• _HOW TO COMPLETE THIS TASK_
Please show all lines of the records that include "agent".

*** Block opens ***

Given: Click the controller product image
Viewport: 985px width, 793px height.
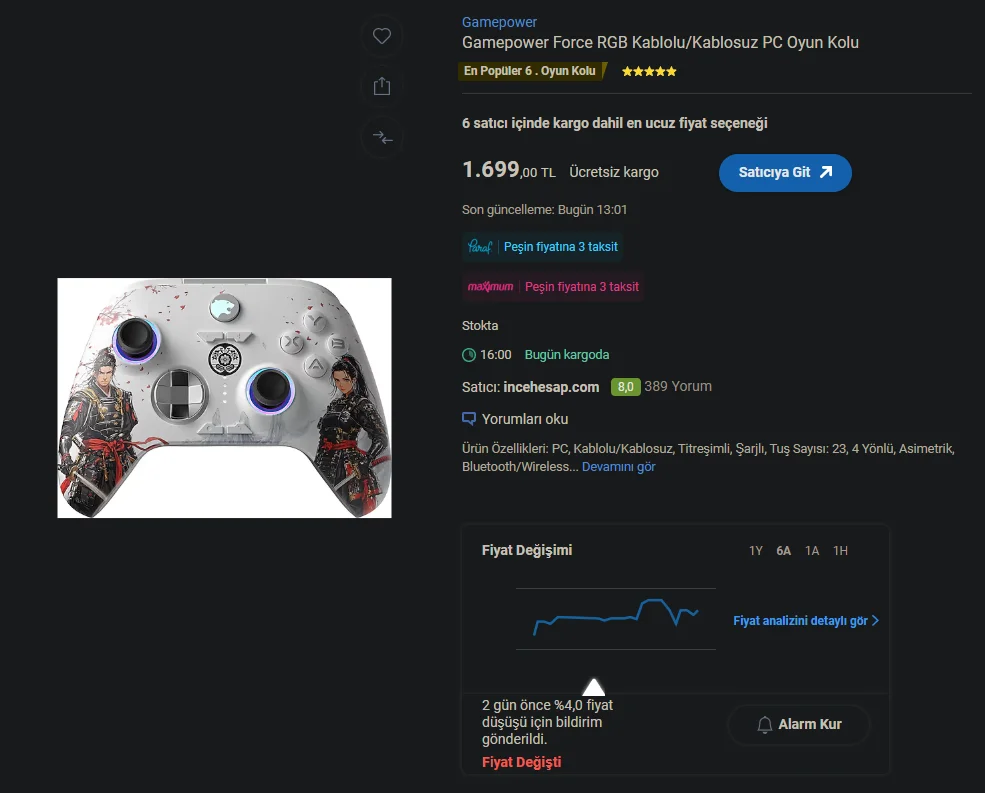Looking at the screenshot, I should click(x=224, y=398).
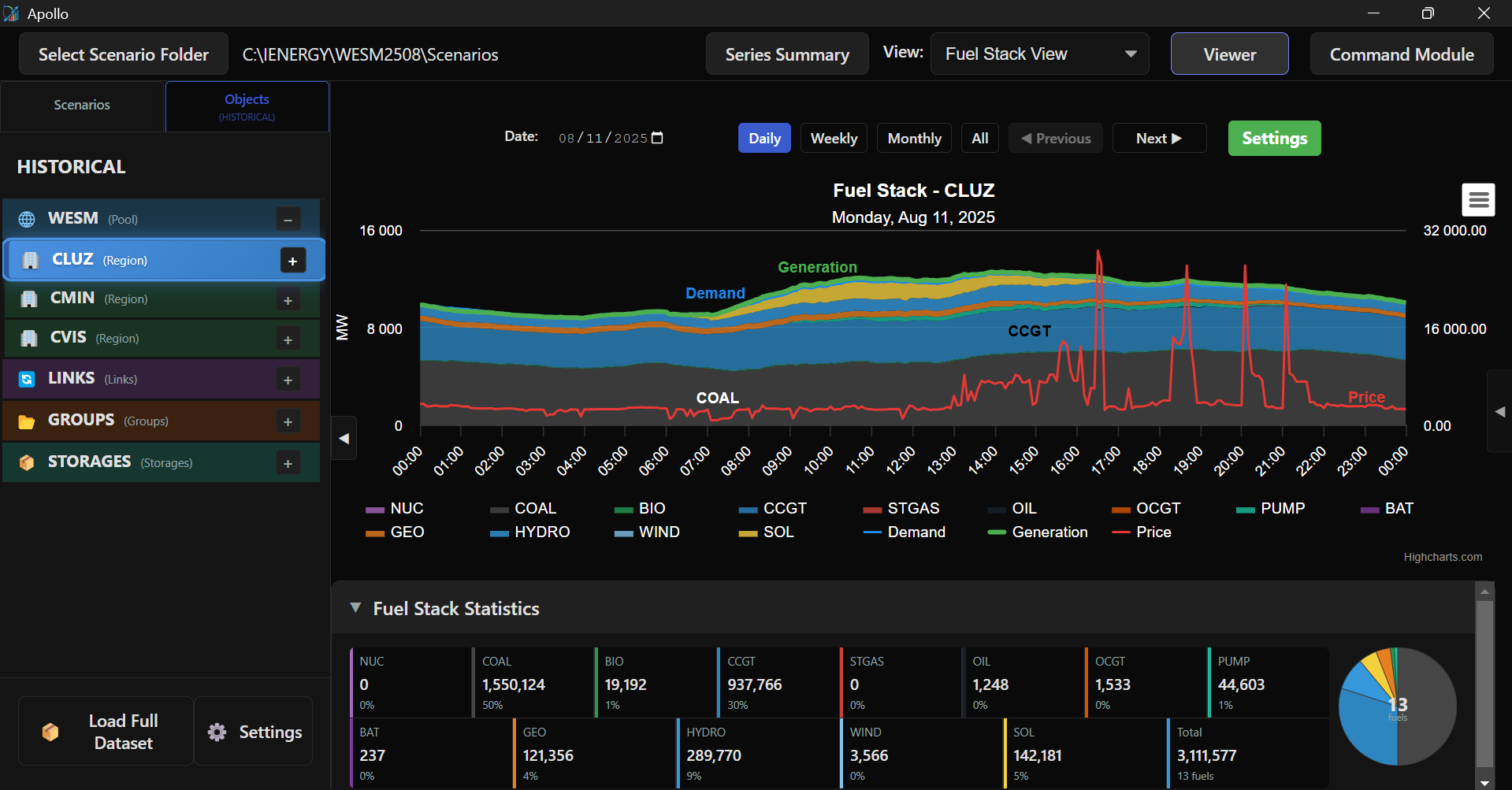
Task: Hide Demand line via legend
Action: pos(916,532)

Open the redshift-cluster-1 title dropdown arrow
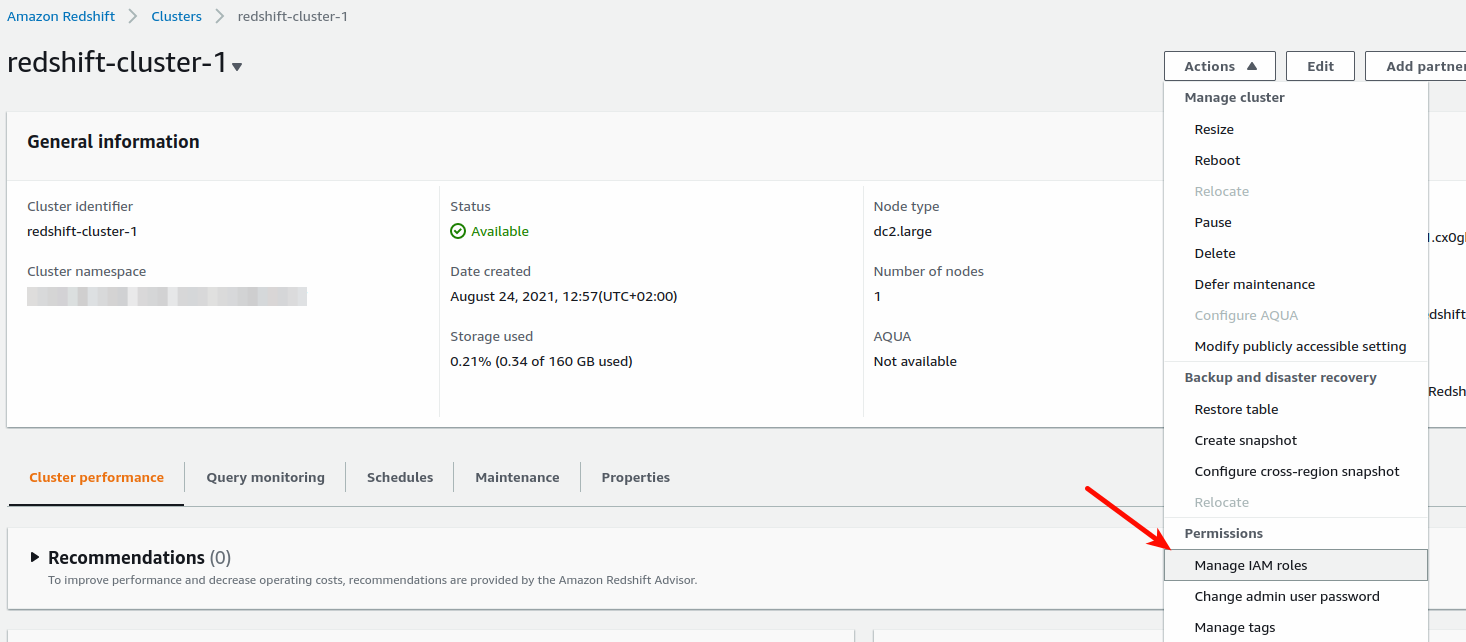[x=237, y=67]
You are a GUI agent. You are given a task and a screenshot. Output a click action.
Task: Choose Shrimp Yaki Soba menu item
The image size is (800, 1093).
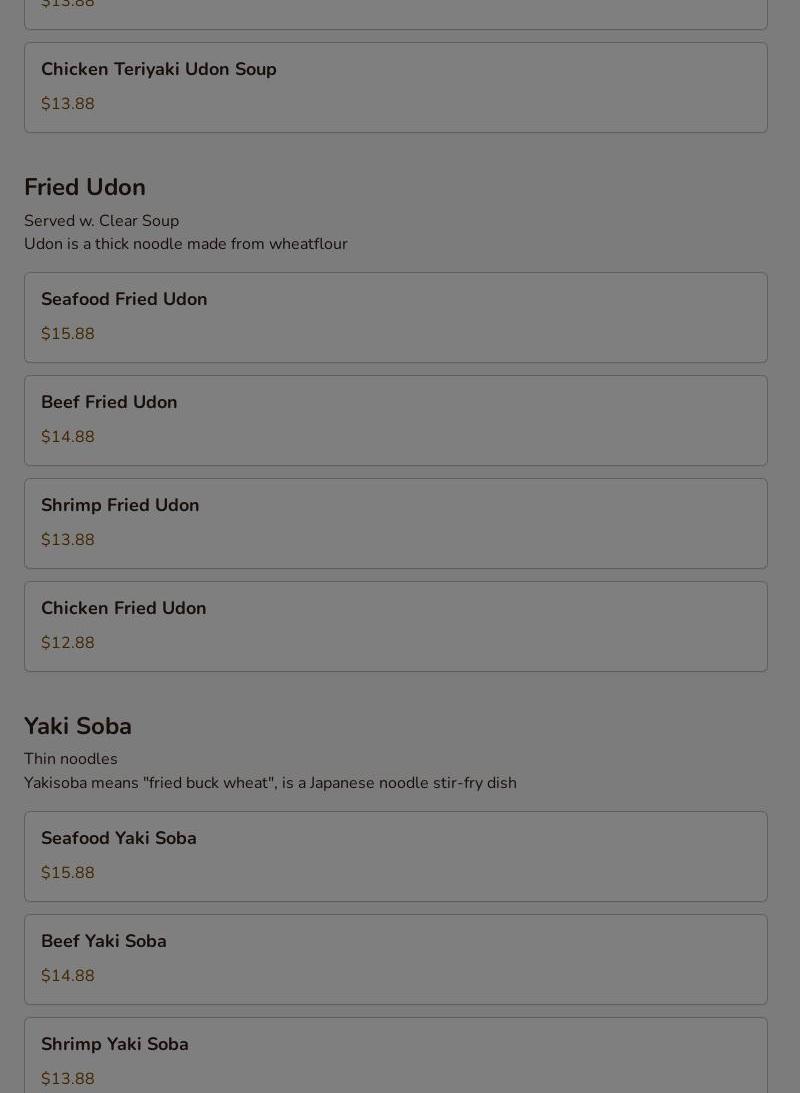(x=115, y=1045)
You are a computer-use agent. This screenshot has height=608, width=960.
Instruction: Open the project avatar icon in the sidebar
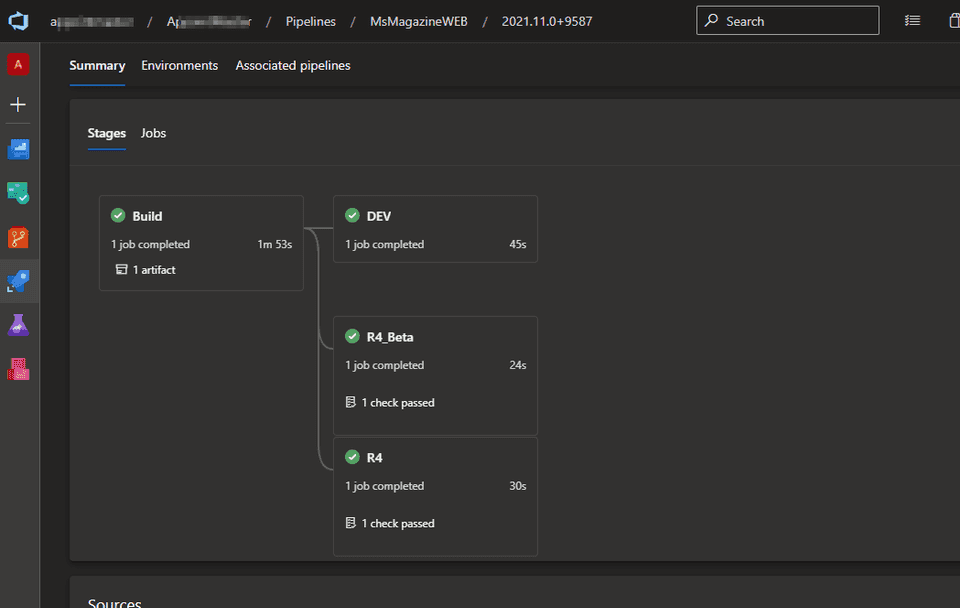pyautogui.click(x=18, y=64)
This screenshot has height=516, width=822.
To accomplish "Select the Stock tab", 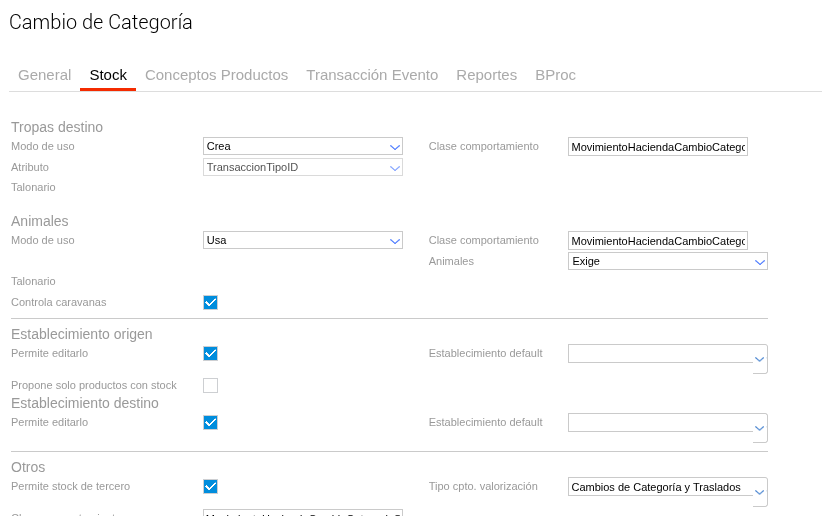I will click(x=108, y=75).
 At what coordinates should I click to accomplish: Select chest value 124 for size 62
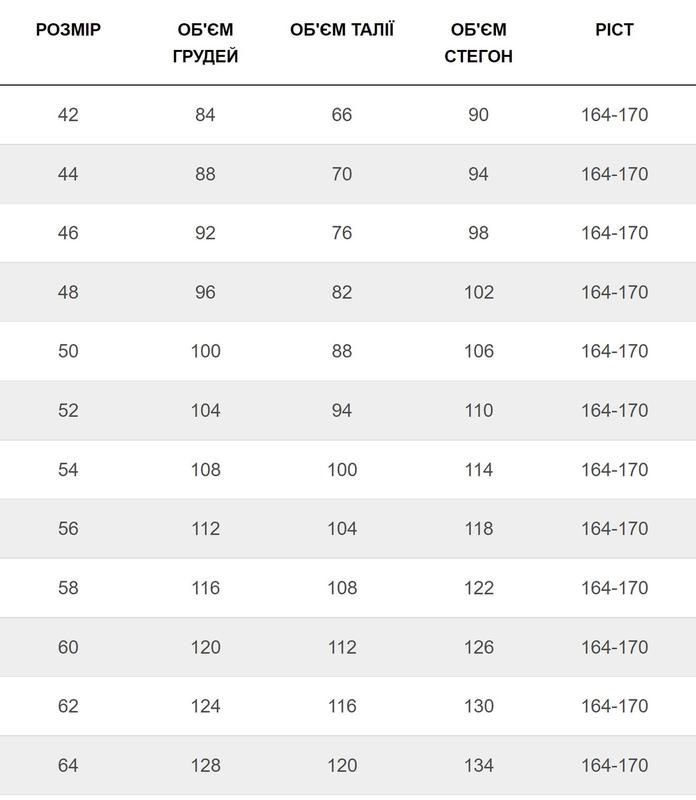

*** Block closes ***

• _WRITTEN REPLY_
You are a GUI agent. You are given a task and a screenshot. Output a click action.
You are a computer-use agent. This screenshot has height=608, width=960.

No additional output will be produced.